On December 3, 1938 Sucharski became the commanding officer of the Military Transit Depot in Westerplatte, a Polish military outpost in the Free City of Danzig. A skilled organizer, Sucharski focused on improving the defences of the area under his command, a tiny ex–territorial area within the German-dominated city. He strengthened the fortifications of the Westerplatte peninsula and increased the number of soldiers serving there.

==After Westerplatte==
After short stays in various German transit camps where the sabre was removed from his possession, on October 26, 1939 Sucharski was imprisoned in Oflag IV-A in the Hohnstein castle. He spent the remainder of the war in various German prisoner of war camps, including Oflag II-B in Arnswalde from June 25, 1940 and Oflag II-D in Gross-Born from May 12, 1942. During the evacuation of Gross-Born in March 1945 he suffered a serious accident from which he never fully recovered.

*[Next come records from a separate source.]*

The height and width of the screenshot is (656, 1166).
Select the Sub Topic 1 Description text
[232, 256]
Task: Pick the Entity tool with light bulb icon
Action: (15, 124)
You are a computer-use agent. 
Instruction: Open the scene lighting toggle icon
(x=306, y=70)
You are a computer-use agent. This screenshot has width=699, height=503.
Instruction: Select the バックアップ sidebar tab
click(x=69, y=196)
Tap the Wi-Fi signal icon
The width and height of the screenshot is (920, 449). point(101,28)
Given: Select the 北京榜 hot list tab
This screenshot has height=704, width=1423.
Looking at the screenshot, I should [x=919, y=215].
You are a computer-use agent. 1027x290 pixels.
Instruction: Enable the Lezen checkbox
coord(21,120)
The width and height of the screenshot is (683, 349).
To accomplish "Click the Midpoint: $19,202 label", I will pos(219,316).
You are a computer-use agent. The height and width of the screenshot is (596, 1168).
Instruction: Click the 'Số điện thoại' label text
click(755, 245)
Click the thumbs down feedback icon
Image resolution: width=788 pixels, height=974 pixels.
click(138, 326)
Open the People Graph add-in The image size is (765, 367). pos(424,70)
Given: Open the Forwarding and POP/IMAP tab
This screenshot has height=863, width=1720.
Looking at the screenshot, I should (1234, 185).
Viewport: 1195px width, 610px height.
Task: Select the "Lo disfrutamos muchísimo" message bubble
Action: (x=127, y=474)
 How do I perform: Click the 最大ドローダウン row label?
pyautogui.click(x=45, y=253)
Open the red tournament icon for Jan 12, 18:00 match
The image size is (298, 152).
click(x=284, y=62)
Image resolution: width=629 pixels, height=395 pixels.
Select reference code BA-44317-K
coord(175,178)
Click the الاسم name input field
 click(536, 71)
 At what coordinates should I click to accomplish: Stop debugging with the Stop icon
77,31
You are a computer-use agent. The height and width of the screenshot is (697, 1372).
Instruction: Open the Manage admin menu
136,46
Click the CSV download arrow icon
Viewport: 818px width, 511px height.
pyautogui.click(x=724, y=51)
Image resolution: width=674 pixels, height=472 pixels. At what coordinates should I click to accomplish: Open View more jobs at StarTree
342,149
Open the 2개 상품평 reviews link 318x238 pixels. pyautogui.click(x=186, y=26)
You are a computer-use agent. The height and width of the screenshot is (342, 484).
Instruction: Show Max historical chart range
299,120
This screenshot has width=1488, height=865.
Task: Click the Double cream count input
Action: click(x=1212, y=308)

After being liberated from the Schwerin sub-camp of the Oflag X-C Lübeck by the Americans, on May 28, 1945 Sucharski joined the Polish II Corps and was transferred to Italy, where he briefly served as a commander of the 6th Karpaty Rifles Battalion following January 25, 1946. On August 19, 1946, he was sent to a British military hospital in Naples where he was interviewed by Melchior Wańkowicz, who made Sucharski the main protagonist in his 1948 short story Westerplatte. Henryk Sucharski died from peritonitis several days after the interview, on August 30, 1946. The following day he was buried in the Polish war cemetery in Casamassima near Bari. On September 1, 1971 his ashes were returned to Poland and buried with military honours at Westerplatte, where he was posthumously decorated with the Commanders' Cross of the Virtuti Militari. He was exhumed again in 2022, when his remains were transferred to the new cemetery at Westerplatte.

== Namesake places==
A street in Gdynia is named for him (located at 54°33'30.99"N and 18°30'24.21"E) and also another in Ostroleka, called Sucharskiego, with seven apartment blocks along it.

==Honours and awards==
- Commander's Cross of the Virtuti Militari, previously awarded the Silver Cross
- Cross of Valour - twice
- Gold Cross of Merit

== See also ==
- Franciszek Dąbrowski
- Karol Szwedowski
- Polish Military Cemetery at Casamassima
- Westerplatte (movie 1967)

== Notes ==
1. Though Sucharski was posthumously promoted to the rank of Generał brygady, he remains a Major in the popular culture of Poland. In fact he is referred to as Major Sucharski much more often than as Henryk Sucharski.